Required work: Convert every line of the listing below into a JSON list of strings, one string per line, leaving out blank lines.
━━━ Given data ━━━
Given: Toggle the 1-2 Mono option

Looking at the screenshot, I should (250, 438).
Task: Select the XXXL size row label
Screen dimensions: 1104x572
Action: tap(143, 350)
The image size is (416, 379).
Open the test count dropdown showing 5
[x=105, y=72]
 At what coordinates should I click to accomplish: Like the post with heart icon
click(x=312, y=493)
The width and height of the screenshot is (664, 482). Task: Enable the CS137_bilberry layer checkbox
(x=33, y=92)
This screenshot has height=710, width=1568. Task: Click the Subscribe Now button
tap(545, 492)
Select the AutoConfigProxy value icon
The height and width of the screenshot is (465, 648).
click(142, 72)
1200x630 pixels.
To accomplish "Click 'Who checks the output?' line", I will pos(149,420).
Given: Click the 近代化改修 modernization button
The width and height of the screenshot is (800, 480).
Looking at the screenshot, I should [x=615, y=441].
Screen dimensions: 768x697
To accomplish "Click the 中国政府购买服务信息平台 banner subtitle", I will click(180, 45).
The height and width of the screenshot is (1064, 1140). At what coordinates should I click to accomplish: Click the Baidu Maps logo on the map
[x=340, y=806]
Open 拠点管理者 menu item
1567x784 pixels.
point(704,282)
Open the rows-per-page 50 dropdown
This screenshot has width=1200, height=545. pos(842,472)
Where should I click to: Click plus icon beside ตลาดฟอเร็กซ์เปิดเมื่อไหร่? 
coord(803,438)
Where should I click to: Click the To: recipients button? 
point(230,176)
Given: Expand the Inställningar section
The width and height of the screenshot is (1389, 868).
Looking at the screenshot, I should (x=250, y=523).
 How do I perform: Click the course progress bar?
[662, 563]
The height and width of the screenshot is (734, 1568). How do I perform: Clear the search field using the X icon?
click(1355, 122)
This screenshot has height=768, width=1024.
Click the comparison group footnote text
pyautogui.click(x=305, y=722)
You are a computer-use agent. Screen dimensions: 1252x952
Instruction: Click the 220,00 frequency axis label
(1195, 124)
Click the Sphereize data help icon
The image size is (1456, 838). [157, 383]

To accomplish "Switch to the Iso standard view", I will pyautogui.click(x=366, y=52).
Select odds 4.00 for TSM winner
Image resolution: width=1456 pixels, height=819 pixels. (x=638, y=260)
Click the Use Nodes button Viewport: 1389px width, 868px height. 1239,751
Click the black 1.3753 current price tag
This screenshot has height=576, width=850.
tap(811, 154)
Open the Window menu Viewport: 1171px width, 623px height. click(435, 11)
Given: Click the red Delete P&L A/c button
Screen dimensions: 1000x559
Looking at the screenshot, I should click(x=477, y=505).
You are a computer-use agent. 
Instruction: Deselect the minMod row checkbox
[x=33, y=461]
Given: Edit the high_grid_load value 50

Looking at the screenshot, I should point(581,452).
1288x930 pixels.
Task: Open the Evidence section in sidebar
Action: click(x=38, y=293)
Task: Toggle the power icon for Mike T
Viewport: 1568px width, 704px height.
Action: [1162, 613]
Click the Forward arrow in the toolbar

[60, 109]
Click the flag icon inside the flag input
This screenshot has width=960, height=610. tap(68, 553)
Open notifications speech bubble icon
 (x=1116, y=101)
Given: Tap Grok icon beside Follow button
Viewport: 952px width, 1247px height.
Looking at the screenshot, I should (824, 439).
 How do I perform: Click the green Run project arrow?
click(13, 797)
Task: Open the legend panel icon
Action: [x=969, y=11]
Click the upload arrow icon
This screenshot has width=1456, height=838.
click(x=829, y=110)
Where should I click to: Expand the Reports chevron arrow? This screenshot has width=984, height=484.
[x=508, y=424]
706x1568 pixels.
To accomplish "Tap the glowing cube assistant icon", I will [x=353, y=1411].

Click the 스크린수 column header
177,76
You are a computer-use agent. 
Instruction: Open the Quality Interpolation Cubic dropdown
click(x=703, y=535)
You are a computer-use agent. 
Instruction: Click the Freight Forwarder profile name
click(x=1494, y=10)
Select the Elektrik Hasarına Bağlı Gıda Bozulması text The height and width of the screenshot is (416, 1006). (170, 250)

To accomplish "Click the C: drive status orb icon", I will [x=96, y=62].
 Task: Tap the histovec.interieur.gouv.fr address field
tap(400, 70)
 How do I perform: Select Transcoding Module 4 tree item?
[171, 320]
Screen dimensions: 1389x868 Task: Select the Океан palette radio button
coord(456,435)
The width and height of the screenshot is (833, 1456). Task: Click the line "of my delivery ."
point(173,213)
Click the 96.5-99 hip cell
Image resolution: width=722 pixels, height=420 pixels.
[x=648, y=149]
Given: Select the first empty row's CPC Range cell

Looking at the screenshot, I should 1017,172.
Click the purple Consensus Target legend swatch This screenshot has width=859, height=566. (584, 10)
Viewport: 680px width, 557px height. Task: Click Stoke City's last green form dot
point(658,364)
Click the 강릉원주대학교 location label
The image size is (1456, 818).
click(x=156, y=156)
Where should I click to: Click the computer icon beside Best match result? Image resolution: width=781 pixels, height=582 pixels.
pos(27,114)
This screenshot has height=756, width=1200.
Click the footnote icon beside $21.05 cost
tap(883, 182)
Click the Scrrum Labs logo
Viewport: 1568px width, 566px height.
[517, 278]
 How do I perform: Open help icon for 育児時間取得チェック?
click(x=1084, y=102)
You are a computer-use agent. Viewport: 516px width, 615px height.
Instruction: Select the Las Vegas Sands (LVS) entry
━━━
Correct response:
[
  "Given: Toggle the 1-2 Mono option",
  "Looking at the screenshot, I should (250, 438).",
  "Task: Select the XXXL size row label",
  "Screen dimensions: 1104x572",
  "Action: tap(143, 350)",
  "The image size is (416, 379).",
  "Open the test count dropdown showing 5",
  "[x=105, y=72]",
  " At what coordinates should I click to accomplish: Like the post with heart icon",
  "click(x=312, y=493)",
  "The width and height of the screenshot is (664, 482). Task: Enable the CS137_bilberry layer checkbox",
  "(x=33, y=92)",
  "This screenshot has height=710, width=1568. Task: Click the Subscribe Now button",
  "tap(545, 492)",
  "Select the AutoConfigProxy value icon",
  "The height and width of the screenshot is (465, 648).",
  "click(142, 72)",
  "1200x630 pixels.",
  "To accomplish \"Click 'Who checks the output?' line\", I will pos(149,420).",
  "Given: Click the 近代化改修 modernization button",
  "The width and height of the screenshot is (800, 480).",
  "Looking at the screenshot, I should [x=615, y=441].",
  "Screen dimensions: 768x697",
  "To accomplish \"Click the 中国政府购买服务信息平台 banner subtitle\", I will click(180, 45).",
  "The height and width of the screenshot is (1064, 1140). At what coordinates should I click to accomplish: Click the Baidu Maps logo on the map",
  "[x=340, y=806]",
  "Open 拠点管理者 menu item",
  "1567x784 pixels.",
  "point(704,282)",
  "Open the rows-per-page 50 dropdown",
  "This screenshot has width=1200, height=545. pos(842,472)",
  "Where should I click to: Click plus icon beside ตลาดฟอเร็กซ์เปิดเมื่อไหร่? ",
  "coord(803,438)",
  "Where should I click to: Click the To: recipients button? ",
  "point(230,176)",
  "Given: Expand the Inställningar section",
  "The width and height of the screenshot is (1389, 868).",
  "Looking at the screenshot, I should (x=250, y=523).",
  " How do I perform: Click the course progress bar?",
  "[662, 563]",
  "The height and width of the screenshot is (734, 1568). How do I perform: Clear the search field using the X icon?",
  "click(1355, 122)",
  "This screenshot has height=768, width=1024.",
  "Click the comparison group footnote text",
  "pyautogui.click(x=305, y=722)",
  "You are a computer-use agent. Screen dimensions: 1252x952",
  "Instruction: Click the 220,00 frequency axis label",
  "(1195, 124)",
  "Click the Sphereize data help icon",
  "The image size is (1456, 838). [157, 383]",
  "To accomplish \"Switch to the Iso standard view\", I will pyautogui.click(x=366, y=52).",
  "Select odds 4.00 for TSM winner",
  "Image resolution: width=1456 pixels, height=819 pixels. (x=638, y=260)",
  "Click the Use Nodes button Viewport: 1389px width, 868px height. 1239,751",
  "Click the black 1.3753 current price tag",
  "This screenshot has height=576, width=850.",
  "tap(811, 154)",
  "Open the Window menu Viewport: 1171px width, 623px height. click(435, 11)",
  "Given: Click the red Delete P&L A/c button",
  "Screen dimensions: 1000x559",
  "Looking at the screenshot, I should click(x=477, y=505).",
  "You are a computer-use agent. ",
  "Instruction: Deselect the minMod row checkbox",
  "[x=33, y=461]",
  "Given: Edit the high_grid_load value 50",
  "Looking at the screenshot, I should point(581,452).",
  "1288x930 pixels.",
  "Task: Open the Evidence section in sidebar",
  "Action: click(x=38, y=293)",
  "Task: Toggle the power icon for Mike T",
  "Viewport: 1568px width, 704px height.",
  "Action: [1162, 613]",
  "Click the Forward arrow in the toolbar",
  "[60, 109]",
  "Click the flag icon inside the flag input",
  "This screenshot has width=960, height=610. tap(68, 553)",
  "Open notifications speech bubble icon",
  " (x=1116, y=101)",
  "Given: Tap Grok icon beside Follow button",
  "Viewport: 952px width, 1247px height.",
  "Looking at the screenshot, I should (824, 439).",
  " How do I perform: Click the green Run project arrow?",
  "click(13, 797)",
  "Task: Open the legend panel icon",
  "Action: [x=969, y=11]",
  "Click the upload arrow icon",
  "This screenshot has width=1456, height=838.",
  "click(x=829, y=110)",
  "Where should I click to: Expand the Reports chevron arrow? This screenshot has width=984, height=484.",
  "[x=508, y=424]",
  "706x1568 pixels.",
  "To accomplish \"Tap the glowing cube assistant icon\", I will [x=353, y=1411].",
  "Click the 스크린수 column header",
  "177,76",
  "You are a computer-use agent. ",
  "Instruction: Open the Quality Interpolation Cubic dropdown",
  "click(x=703, y=535)",
  "You are a computer-use agent. ",
  "Instruction: Click the Freight Forwarder profile name",
  "click(x=1494, y=10)",
  "Select the Elektrik Hasarına Bağlı Gıda Bozulması text The height and width of the screenshot is (416, 1006). (170, 250)",
  "To accomplish \"Click the C: drive status orb icon\", I will [x=96, y=62].",
  " Task: Tap the histovec.interieur.gouv.fr address field",
  "tap(400, 70)",
  " How do I perform: Select Transcoding Module 4 tree item?",
  "[171, 320]",
  "Screen dimensions: 1389x868 Task: Select the Океан palette radio button",
  "coord(456,435)",
  "The width and height of the screenshot is (833, 1456). Task: Click the line \"of my delivery .\"",
  "point(173,213)",
  "Click the 96.5-99 hip cell",
  "Image resolution: width=722 pixels, height=420 pixels.",
  "[x=648, y=149]",
  "Given: Select the first empty row's CPC Range cell",
  "Looking at the screenshot, I should 1017,172.",
  "Click the purple Consensus Target legend swatch This screenshot has width=859, height=566. (584, 10)",
  "Viewport: 680px width, 557px height. Task: Click Stoke City's last green form dot",
  "point(658,364)",
  "Click the 강릉원주대학교 location label",
  "The image size is (1456, 818).",
  "click(x=156, y=156)",
  "Where should I click to: Click the computer icon beside Best match result? Image resolution: width=781 pixels, height=582 pixels.",
  "pos(27,114)",
  "This screenshot has height=756, width=1200.",
  "Click the footnote icon beside $21.05 cost",
  "tap(883, 182)",
  "Click the Scrrum Labs logo",
  "Viewport: 1568px width, 566px height.",
  "[517, 278]",
  " How do I perform: Open help icon for 育児時間取得チェック?",
  "click(x=1084, y=102)",
  "You are a computer-use agent. Viewport: 516px width, 615px height.",
  "Instruction: Select the Las Vegas Sands (LVS) entry"
]